Support Support Downloads Knowledge Base Juniper Support Portal Community

Knowledge Base

Search our Knowledge Base sites to find answers to your questions.

Ask All Knowledge Base Sites All Knowledge Base Sites JunosE Defect (KA)Knowledge BaseSecurity AdvisoriesTechnical BulletinsTechnotes Sign in to display secure content and recently viewed articles

[Contrail] Schema Crash [ERROR]: Cassandra connection down. Exception in unbound method ColumnFamily.multiget

1

0

Article ID: KB36309 KB Last Updated: 10 Feb 2021Version: 1.0
Summary:
 

This article provides the reason for a schema to crash in all nodes in Contrail and details the steps for resolution.

Symptoms:
 

The Contrail schema is constantly crashing in all nodes with the following error in the contrail-schema logs.

 
11/02/2020 11:10:28 PM [contrail-schema] [WARNING]: RabbitMQ publish connection ESTABLISHED <Connection: amqp://guest:**@X.X.X.X:5672// at 0x7feeaa40f510>
11/02/2020 11:22:43 PM [contrail-schema] [ERROR]: Cassandra connection down. Exception in <unbound method ColumnFamily.multiget>
11/02/2020 11:22:43 PM [contrail-schema] [DEBUG]: Notification Message: {u'fq_name': [u'8a6f83bb-f156-40a4-b58f-3b6cd231543c'],
u'obj_dict': {u'display_name': u'8a6f83bb-f156-40a4-b58f-3b6cd231543c',
               u'fq_name': [u'8a6f83bb-f156-40a4-b58f-3b6cd231543c'],
               u'id_perms': {u'created': u'2020-11-02T23:10:40.237418',
                             u'creator': None,
                             u'description': None,
                             u'enable': True,
                             u'last_modified': u'2020-11-02T23:10:40.237418',
                             u'permissions': {u'group': u'cloud-admin-group',
                                              u'group_access': 7,
                                              u'other_access': 7,
                                              u'owner': u'cloud-admin',
                                              u'owner_access': 7},
                             u'user_visible': True,
                             u'uuid': {u'uuid_lslong': 9912825433908596324L,
                                       u'uuid_mslong': 14189465487881094428L}},
               u'perms2': {u'global_access': 0,
                           u'owner': u'cloud-admin',
                           u'owner_access': 7,
                           u'share': []},
               u'uuid': u'c4eb1bae-a5d1-451c-8991-6e3634944e64'},
u'oper': u'CREATE',
u'request-id': u'req-e1aafb9c-0bb3-44e0-8e80-fb2347942253',
u'type': u'virtual_machine',
u'uuid': u'c4eb1bae-a5d1-451c-8991-6e3634944e64'}
11/02/2020 11:22:43 PM [contrail-schema] [WARNING]: RabbitMQ drainer connection down

 

Cause:

Even when Cassandra is up, Cassandra queries can time out if the timeout exception is raised more than max_retries. The MaximumRetryException exception is raised when this happens followed by the reporting of the "ERROR]: Cassandra connection down. Exception in <unbound method ColumnFamily.multiget>" log. Check the code at ‚Äčhttps://github.com/Juniper/contrail-controller/blob/R1909.30/src/config/common/cfgm_common/vnc_cassandra.py#L524.

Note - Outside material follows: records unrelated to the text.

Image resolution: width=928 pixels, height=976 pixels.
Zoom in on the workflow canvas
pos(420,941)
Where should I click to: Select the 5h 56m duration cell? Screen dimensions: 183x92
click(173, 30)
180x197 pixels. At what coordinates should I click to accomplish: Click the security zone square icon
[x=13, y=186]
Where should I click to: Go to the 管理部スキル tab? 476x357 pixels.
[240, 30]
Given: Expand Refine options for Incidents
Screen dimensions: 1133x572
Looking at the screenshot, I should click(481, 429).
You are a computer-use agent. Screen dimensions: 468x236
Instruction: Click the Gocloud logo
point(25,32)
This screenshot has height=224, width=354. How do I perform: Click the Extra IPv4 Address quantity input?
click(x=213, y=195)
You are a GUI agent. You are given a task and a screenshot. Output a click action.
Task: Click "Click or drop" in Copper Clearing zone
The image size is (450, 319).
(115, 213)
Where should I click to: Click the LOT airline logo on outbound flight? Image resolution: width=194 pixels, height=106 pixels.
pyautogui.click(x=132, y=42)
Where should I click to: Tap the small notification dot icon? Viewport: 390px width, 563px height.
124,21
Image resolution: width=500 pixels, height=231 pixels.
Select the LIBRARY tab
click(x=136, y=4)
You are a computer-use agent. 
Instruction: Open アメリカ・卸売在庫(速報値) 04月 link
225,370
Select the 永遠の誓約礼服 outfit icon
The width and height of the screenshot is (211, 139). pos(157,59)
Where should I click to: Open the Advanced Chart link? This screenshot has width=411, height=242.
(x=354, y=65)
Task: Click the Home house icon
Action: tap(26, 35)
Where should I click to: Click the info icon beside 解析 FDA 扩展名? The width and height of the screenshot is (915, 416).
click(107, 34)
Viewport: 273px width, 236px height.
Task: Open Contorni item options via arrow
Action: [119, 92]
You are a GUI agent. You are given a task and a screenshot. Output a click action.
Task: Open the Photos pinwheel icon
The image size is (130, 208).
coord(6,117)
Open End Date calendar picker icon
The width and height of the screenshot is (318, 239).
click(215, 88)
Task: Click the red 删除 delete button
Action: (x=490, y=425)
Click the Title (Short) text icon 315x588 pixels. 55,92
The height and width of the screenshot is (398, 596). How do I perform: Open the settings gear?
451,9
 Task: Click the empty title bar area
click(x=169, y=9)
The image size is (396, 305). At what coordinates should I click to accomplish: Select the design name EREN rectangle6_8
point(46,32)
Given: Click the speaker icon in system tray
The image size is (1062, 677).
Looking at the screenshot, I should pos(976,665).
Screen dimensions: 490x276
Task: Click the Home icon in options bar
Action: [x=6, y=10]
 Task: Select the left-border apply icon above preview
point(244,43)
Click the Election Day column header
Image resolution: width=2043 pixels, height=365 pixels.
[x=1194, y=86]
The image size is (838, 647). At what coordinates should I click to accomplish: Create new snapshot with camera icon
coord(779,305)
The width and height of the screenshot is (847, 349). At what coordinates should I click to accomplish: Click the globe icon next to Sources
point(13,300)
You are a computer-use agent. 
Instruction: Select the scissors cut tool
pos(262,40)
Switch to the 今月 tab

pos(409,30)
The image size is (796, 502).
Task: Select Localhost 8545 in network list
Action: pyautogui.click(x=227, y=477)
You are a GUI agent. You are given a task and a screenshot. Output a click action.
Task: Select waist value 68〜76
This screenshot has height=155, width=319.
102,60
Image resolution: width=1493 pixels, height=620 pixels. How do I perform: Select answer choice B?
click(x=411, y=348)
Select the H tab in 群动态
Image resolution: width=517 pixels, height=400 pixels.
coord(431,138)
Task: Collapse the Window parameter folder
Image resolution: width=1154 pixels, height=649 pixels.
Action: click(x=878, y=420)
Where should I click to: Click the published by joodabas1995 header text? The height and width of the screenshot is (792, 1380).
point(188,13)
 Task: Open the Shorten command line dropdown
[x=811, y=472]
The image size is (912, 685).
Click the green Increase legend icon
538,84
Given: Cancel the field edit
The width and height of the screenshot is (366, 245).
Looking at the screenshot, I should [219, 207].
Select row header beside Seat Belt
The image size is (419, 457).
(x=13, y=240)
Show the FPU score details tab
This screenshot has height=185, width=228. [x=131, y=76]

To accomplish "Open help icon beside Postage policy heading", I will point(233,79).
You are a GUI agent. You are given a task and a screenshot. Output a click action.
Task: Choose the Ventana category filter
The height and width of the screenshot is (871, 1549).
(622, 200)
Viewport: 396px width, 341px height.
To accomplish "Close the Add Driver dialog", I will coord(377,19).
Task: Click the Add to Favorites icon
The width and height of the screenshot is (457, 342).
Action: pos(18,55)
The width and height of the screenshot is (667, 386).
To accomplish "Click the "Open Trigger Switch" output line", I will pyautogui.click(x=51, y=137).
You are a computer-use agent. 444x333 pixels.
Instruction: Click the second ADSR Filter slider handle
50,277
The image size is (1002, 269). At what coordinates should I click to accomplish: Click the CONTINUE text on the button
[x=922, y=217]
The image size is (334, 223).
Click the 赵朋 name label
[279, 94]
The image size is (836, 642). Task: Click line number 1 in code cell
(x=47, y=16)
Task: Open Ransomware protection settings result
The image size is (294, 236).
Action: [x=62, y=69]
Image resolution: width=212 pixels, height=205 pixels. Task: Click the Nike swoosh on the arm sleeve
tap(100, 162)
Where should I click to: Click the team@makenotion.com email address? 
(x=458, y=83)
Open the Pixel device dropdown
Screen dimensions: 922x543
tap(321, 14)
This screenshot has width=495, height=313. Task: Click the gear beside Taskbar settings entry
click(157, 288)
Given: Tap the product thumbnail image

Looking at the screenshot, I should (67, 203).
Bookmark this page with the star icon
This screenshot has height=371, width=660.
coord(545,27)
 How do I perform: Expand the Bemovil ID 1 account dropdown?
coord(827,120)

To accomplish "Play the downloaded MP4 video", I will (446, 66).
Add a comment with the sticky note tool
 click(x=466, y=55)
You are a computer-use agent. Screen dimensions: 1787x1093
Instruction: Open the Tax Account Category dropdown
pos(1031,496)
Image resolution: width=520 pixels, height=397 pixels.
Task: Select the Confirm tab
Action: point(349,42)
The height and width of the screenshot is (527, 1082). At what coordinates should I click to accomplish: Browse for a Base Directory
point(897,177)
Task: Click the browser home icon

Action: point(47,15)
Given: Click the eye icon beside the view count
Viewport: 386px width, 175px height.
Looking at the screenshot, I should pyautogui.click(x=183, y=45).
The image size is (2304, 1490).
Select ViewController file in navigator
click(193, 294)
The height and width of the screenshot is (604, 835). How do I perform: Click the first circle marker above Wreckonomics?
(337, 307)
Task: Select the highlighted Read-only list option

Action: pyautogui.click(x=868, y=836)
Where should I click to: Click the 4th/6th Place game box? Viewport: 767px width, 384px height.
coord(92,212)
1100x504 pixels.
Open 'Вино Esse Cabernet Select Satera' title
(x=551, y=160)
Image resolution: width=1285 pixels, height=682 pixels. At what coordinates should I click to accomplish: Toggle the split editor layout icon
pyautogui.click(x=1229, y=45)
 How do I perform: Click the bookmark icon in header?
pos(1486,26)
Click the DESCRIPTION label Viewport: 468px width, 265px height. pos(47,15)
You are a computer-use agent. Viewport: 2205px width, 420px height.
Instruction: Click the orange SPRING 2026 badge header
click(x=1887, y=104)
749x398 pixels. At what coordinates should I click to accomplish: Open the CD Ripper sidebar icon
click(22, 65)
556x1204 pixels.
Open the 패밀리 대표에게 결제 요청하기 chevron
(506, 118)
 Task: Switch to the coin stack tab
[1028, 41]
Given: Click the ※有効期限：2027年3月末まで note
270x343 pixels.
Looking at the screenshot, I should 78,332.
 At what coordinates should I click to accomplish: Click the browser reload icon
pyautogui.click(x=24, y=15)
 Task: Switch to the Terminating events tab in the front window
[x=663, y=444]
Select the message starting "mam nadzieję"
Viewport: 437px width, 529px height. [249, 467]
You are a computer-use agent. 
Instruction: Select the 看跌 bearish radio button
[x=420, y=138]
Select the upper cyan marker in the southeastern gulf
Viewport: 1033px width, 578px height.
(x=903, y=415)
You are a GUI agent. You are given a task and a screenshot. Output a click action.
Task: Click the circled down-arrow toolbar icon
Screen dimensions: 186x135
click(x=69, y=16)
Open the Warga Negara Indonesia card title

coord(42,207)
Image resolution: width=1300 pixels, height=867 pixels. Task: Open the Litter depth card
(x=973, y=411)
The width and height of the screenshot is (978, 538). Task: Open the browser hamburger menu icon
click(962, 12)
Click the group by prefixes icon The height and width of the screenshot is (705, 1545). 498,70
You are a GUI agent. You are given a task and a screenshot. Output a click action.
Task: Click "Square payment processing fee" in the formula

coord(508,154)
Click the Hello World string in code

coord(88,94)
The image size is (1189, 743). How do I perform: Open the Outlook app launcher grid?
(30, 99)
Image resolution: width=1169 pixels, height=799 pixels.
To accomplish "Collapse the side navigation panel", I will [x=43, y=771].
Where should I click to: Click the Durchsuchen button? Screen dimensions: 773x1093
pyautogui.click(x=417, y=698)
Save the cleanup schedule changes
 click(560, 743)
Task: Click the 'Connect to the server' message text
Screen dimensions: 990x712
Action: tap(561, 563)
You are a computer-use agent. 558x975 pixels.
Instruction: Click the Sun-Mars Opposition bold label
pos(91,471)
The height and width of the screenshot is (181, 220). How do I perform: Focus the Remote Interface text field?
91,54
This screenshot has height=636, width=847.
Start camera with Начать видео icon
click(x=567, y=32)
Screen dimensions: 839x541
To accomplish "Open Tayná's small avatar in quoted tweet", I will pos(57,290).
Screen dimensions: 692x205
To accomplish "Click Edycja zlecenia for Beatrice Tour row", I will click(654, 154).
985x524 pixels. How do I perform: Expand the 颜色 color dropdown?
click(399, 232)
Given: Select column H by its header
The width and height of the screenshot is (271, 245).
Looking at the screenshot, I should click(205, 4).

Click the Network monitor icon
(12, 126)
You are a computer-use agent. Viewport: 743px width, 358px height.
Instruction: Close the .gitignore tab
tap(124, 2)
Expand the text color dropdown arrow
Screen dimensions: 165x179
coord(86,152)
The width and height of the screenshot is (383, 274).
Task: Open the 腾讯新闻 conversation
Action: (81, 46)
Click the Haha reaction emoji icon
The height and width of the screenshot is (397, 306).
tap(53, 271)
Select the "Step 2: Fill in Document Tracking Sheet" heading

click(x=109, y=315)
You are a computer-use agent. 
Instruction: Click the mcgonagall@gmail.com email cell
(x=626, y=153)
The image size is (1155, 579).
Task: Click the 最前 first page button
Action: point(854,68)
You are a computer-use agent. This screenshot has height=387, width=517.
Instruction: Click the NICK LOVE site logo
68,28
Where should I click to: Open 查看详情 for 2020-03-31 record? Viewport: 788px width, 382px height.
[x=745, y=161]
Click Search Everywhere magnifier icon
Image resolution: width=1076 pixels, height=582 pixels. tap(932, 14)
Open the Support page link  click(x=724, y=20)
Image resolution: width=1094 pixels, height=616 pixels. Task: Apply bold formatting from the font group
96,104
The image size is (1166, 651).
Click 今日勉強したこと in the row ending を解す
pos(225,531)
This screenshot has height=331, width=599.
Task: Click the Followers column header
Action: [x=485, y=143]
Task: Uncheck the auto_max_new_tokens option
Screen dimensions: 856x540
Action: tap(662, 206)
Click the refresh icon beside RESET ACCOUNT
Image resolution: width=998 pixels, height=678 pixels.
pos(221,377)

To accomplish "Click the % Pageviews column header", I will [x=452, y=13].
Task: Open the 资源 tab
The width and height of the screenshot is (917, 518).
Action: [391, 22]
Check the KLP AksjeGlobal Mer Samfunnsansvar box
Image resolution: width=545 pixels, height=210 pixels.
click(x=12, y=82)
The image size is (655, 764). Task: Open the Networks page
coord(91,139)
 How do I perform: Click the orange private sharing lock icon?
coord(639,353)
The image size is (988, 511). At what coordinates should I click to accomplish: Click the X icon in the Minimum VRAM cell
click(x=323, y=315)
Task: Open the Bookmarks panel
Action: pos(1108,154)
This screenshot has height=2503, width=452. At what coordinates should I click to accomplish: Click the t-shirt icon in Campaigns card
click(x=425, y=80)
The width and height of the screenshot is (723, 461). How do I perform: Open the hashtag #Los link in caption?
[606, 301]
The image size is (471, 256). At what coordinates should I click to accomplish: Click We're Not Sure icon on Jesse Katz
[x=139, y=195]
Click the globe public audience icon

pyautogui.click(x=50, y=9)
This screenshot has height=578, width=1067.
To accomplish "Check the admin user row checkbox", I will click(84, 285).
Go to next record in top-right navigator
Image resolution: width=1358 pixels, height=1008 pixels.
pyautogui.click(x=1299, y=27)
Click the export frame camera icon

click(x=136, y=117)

To determine the cause, perform the following:

  1. Check the Contrail schema introspect for the process state of database Cassandra and Zookeeper by using the following URL:

http://<active schema node>:8087/Snh_SandeshUVECacheReq?x=NodeStatus

Look for any process that is listed as Non-Functional.

Note: The Contrail API queries through all the records, including tombstones (deleted records), before retrieving the list of VNs. A high number of tombstone cells can delay the list operation.

  1. In this case, the Cassandra errorlog (system.log) indicates a read query for 176915 tombstone cells due to which the API was timing out.

 

Solution:
 

In order to resolve this issue, purge all tombstone records by setting gc_grace_second as 0. (Note: For detailed instructions, refer to KB35700 - [Contrail] Database: Cassandra connection down, IFMap Server End-Of-RIB not computed, No BGP configuration for self.)

For Cassandra config database:

  1. Enter into the container (config_database_cassandra_1).

Note: The container name may vary based on the different environments used for installation.

# docker exec -it config_database_cassandra_1 /bin/bash
  1. Connect to the Contrail config database.

# cqlsh <controller ip> 9041
Connected to contrail_database at X.X.X.X:9041.
  1. Check the current values:

cqlsh> SELECT table_name,gc_grace_seconds FROM system_schema.tables WHERE keyspace_name='config_db_uuid';

table_name        | gc_grace_seconds
obj_fq_name_table | 864000
obj_shared_table  | 864000
obj_uuid_table    | 864000
  1. Change the desired values to 0 seconds (for immediate purge):

cqlsh> ALTER TABLE config_db_uuid.obj_fq_name_table WITH gc_grace_seconds = 0;
cqlsh> ALTER TABLE config_db_uuid.obj_shared_table WITH gc_grace_seconds = 0;
cqlsh> ALTER TABLE config_db_uuid.obj_uuid_table WITH gc_grace_seconds = 0;
  1. Watch the Cassandra errorlogs (find / -name system.log) and wait for deletion of all tombstone records.

  2. Refer to KB35700 - [Contrail] Database: Cassandra connection down, IFMap Server End-Of-RIB not computed, No BGP configuration for self and set gc_grace_second as per environment needs.

  3. Restart the contrail-schema container in all the nodes and watch the contrail-schema.log for the re-initialization process.

 

Comment on this article > Affected Products Browse the Knowledge Base for more articles related to these product categories. Select a category to begin.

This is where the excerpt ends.